Análise

Pra não dizer que eu não falei de... salsichas

17 de Outubro de 2014 - 05h00 0 comentário(s) Corrigir A + A -

Por Márcio Ezequiel - Historiador e escritor - www.marcioezequiel.com.br

Olho para um lado, para o outro. Para frente, para trás. Estou em busca de outro assunto. Flores, citações, música. Paul McCartney tá vindo de novo ao Brasil, sabia? Qualquer coisa serve. O brasileirão... Que chuvarada ontem, né? Não tem jeito. Não consigo tratar de outro tema. As eleições estão às portas. Estaremos apontando com o dedo na urna os caminhos do Brasil, não apenas nos próximos quatro anos, pois políticas administrativas econômicas, fiscais, educacionais, sociais têm efeitos mais duradouros que os novos mandatos. Preciso ser forte. Nada de proselitismos políticos. O cronista Xico Sá foi "saído" da Folha por manifestar seu voto em um texto que acabou censurado (pode isso, Arnaldo?), diz que pode e a regra é clara naquele jornal. Óbvio que nesta página de opinião aqui, é outro papo. Aliás, ofereceu-se que publicasse a tal crônica vetada em espaço correlato daquele periódico, o que negou, considerando território de forasteiros.

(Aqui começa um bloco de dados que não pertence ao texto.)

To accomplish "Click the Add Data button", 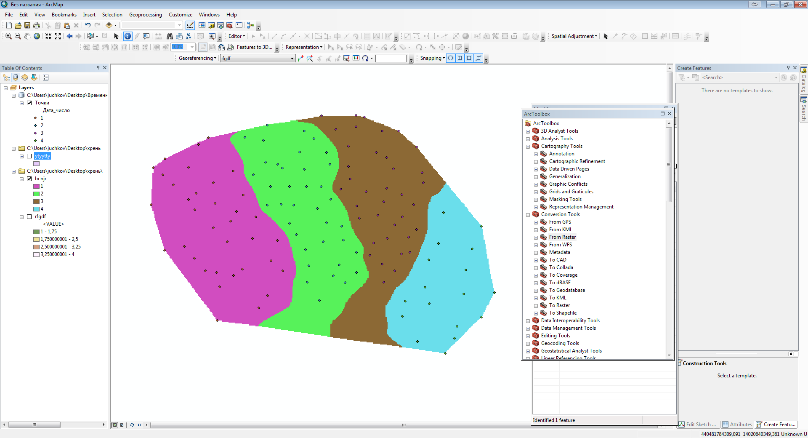I will 109,25.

Bueno, tangenciando logo o assunto, uma das questões que tem chamado minha atenção nos debates é a percepção do tempo pelos candidatos. Não me refiro às condições meteorológicas tão assíduas nos colóquios de elevador. Falo sobre o tratamento dado ao contínuo temporal entre um instante e outro. Sobre passado, presente e futuro.

A ideia propugnada por certos presidenciáveis e mesmo a pretendentes ao governo dos estados, de que não se deva olhar para o passado, somente para o futuro, é muito simplória ou até oportunista. O processo histórico deve ser constantemente revisitado, não apenas a partir das memórias pessoais, mas por meio da busca da informação e do estudo. Isto permite compreender melhor o presente, tornando mais embasadas as escolhas para o futuro. A biografia dos candidatos, assim como o legado de seus partidos, quando no exercício do poder em outras gestões, devem ser objeto de exame como se fossem um currículo para uma vaga de emprego. Prometer uma chuva de rosas é fácil. Olhar o espinho de caminhadas passadas no garrão é que são outras léguas submarinas. Vixi, cada metáfora. Debaixo do bem e do mal, nem tudo são flores.

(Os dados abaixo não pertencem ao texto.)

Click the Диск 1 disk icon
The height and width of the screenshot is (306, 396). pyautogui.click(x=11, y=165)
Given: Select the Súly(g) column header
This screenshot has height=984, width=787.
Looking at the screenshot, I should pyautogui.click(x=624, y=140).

Note que mesmo nos debates, no curtíssimo prazo, percebem-se dificuldades temporais. Os concorrentes no transcorrer de suas argumentações não sabem administrar o tempo estipulado pelos organizadores. Como não entendem que têm até xis minutos para fazer sua pergunta, acabam inserindo comentários durante o questionamento, muitas vezes sobrando pouco tempo para a indagação em si. Isso quando não resta de tal forma truncada, que não permita uma resposta coerente. Em contrapartida, a fim de rebater às diversas provocações que vêm embutidas na questão, acabam saindo, estrategicamente ou não, do assunto indagado. Aproveito a oportunidade, inclusive, para dizer que eu não gosto muito do termo embutido, porque lembra salsicha e tem aquela frase atribuída ao unificador alemão, Otto von Bismarck, que teria dito (tanto faz) que se soubéssemos como são feitas as leis (leia-se política) e as salsichas, não as engoliríamos. E, leitor, faz mais de três anos que eu só como salsicha de soja, o que pode ser facilmente verificado. Por fim, tenho os dados aqui, de acordo com Sir James Paul McCartney, se os abatedouros tivessem paredes de vidro, todos seriam vegetarianos. Chove amanhã?